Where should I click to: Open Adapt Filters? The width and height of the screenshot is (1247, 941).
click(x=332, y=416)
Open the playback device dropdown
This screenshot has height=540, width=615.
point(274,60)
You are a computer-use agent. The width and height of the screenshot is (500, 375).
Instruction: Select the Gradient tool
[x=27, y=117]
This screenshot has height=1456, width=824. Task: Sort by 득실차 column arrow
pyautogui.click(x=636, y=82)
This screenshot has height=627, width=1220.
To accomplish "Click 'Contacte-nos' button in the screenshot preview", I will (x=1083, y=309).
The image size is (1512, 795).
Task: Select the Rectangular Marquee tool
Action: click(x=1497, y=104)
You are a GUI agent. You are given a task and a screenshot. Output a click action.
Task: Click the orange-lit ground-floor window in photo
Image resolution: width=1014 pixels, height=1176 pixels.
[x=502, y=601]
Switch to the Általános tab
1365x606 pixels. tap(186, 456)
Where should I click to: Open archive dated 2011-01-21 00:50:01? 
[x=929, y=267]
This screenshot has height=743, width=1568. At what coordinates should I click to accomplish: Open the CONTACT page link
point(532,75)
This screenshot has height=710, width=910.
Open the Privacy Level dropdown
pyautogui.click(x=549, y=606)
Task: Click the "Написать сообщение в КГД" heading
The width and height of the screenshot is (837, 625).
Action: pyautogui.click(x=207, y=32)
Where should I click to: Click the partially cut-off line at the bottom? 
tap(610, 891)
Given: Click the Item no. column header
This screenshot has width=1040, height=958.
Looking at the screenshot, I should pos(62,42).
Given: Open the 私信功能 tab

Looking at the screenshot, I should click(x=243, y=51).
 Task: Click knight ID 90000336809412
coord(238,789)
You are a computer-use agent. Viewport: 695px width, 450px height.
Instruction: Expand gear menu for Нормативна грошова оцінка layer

**ACTIVITY:**
Transcribe every record exactly, keeping each line as it is.

**RESPONSE FOR THIS EXERCISE:**
Where should I click to: Open Adapt Filters? The width and height of the screenshot is (1247, 941).
click(x=332, y=416)
Open the playback device dropdown
This screenshot has height=540, width=615.
point(274,60)
You are a computer-use agent. The width and height of the screenshot is (500, 375).
Instruction: Select the Gradient tool
[x=27, y=117]
This screenshot has height=1456, width=824. Task: Sort by 득실차 column arrow
pyautogui.click(x=636, y=82)
This screenshot has height=627, width=1220.
To accomplish "Click 'Contacte-nos' button in the screenshot preview", I will (x=1083, y=309).
The image size is (1512, 795).
Task: Select the Rectangular Marquee tool
Action: click(x=1497, y=104)
You are a GUI agent. You are given a task and a screenshot. Output a click action.
Task: Click the orange-lit ground-floor window in photo
Image resolution: width=1014 pixels, height=1176 pixels.
[x=502, y=601]
Switch to the Általános tab
1365x606 pixels. tap(186, 456)
Where should I click to: Open archive dated 2011-01-21 00:50:01? 
[x=929, y=267]
This screenshot has height=743, width=1568. At what coordinates should I click to accomplish: Open the CONTACT page link
point(532,75)
This screenshot has height=710, width=910.
Open the Privacy Level dropdown
pyautogui.click(x=549, y=606)
Task: Click the "Написать сообщение в КГД" heading
The width and height of the screenshot is (837, 625).
Action: pyautogui.click(x=207, y=32)
Where should I click to: Click the partially cut-off line at the bottom? 
tap(610, 891)
Given: Click the Item no. column header
This screenshot has width=1040, height=958.
Looking at the screenshot, I should pos(62,42).
Given: Open the 私信功能 tab

Looking at the screenshot, I should click(x=243, y=51).
 Task: Click knight ID 90000336809412
coord(238,789)
You are a computer-use agent. Viewport: 695px width, 450px height.
Instruction: Expand gear menu for Нормативна грошова оцінка layer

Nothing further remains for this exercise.